Mijn rationeel karakter en mijn verleden als ingenieur hebben ongetwijfeld in mijn voordeel gespeeld bij mijn voorbereidingen. Ik heb me goed geïnformeerd en met verschillende gespecialiseerde advocaten gesproken om meer te weten over auteursrecht, de kunstmarkt en dergelijke. Voor veel kunstenaars kan dat beangstigend lijken of taboe zijn, maar ik ben echt van mening dat dat de juiste aanpak is. En wanneer je uiteindelijk alle informatie hebt, zal het moment aanbreken waarop je je afvraagt of je echt wel klaar bent. En dan moet je durven omschakelen en zeggen dat het volstaat om voldoende klaar te zijn om voor jezelf te beginnen.
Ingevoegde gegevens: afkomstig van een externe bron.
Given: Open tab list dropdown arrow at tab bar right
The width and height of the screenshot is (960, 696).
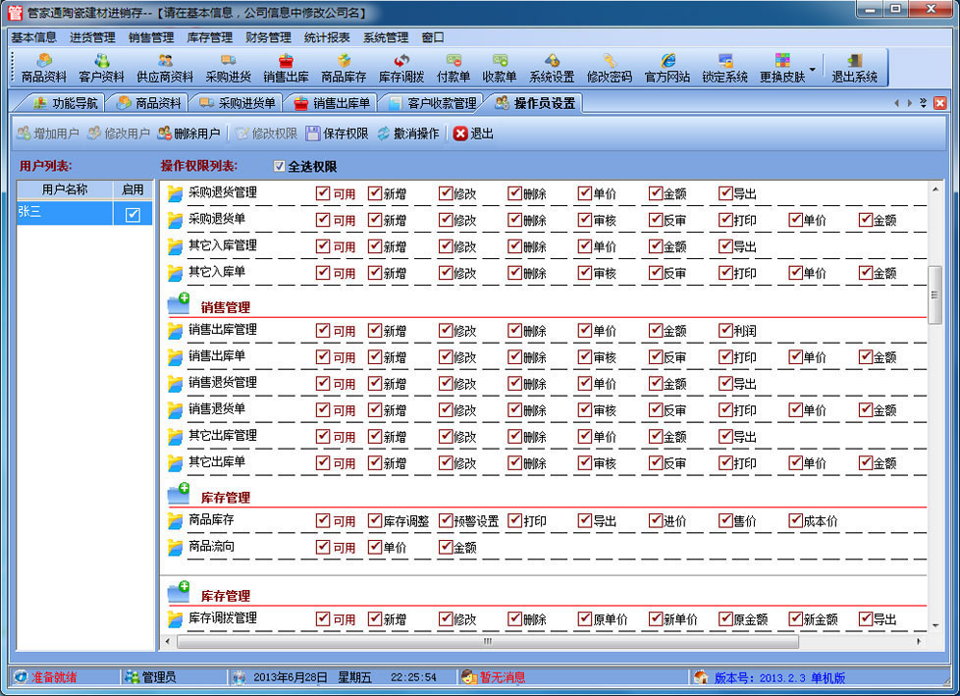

Heb je concrete hulp gekregen voor je project?
P.C.: Dankzij de dienst 1819 heb ik ontdekt dat ik recht had op drie steunmaatregelen:
- een opleidingspremie waardoor ik kon genieten van een waardevolle training voor bedrijfsleiders onder de vorm van coaching,
- een consultancypremie waarmee ik mijn internationale zichtbaarheid kon vergroten
- steun om een publicatie te realiseren.
Ik ben voor het ogenblik een gelukkig man. Je weet natuurlijk nooit hoe de markt zal evolueren en welke plaats kunst in onze samenleving zal krijgen, maar ik blijf er alleszins alles aan doen opdat mijn kunst meer bekendheid en erkenning krijgt, zowel in België als in de 5 andere landen waar ik actief ben én daarbuiten.
Heb je nog enkele tips voor toekomstige kunstenaar-ondernemers?
P.C.: Door mijn atypisch parcours wordt mij vaak gevraagd om advies te geven aan mensen die zich willen heroriënteren. Mijn advies is steevast hetzelfde : voorbereiding is het allerbelangrijkste. Je moet je beroep door en door kennen en erin uitblinken – dat lijken mij toch de minimumvoorwaarden. Maar dat is niet voldoende. Je moet kunnen verkopen en de gevoeligheden van de markt kennen (en de kunstmarkt is ook een markt). Het is niet de bedoeling om een pure verkoper te worden, maar om een stevig fundament te creëren van waaruit je je handelsactiviteit kan beginnen.
En ten slotte mag je, wanneer puntje bij paaltje komt en je voldoende bent voorbereid, niet bang zijn om de sprong te wagen. Tegen degenen die vonden dat ik een groot risico nam, zei ik altijd dat angst irrationeel is en dat ik er heus niet van zou doodgaan. Integendeel, zelfs al gaat het mis, dan kun je nog altijd een stapje terug zetten of andere mogelijkheden verkennen. Daarbovenop krijg je de voldoening van het te hebben geprobeerd, heb je ervaring opgedaan en heb je je comfortzone vergroot.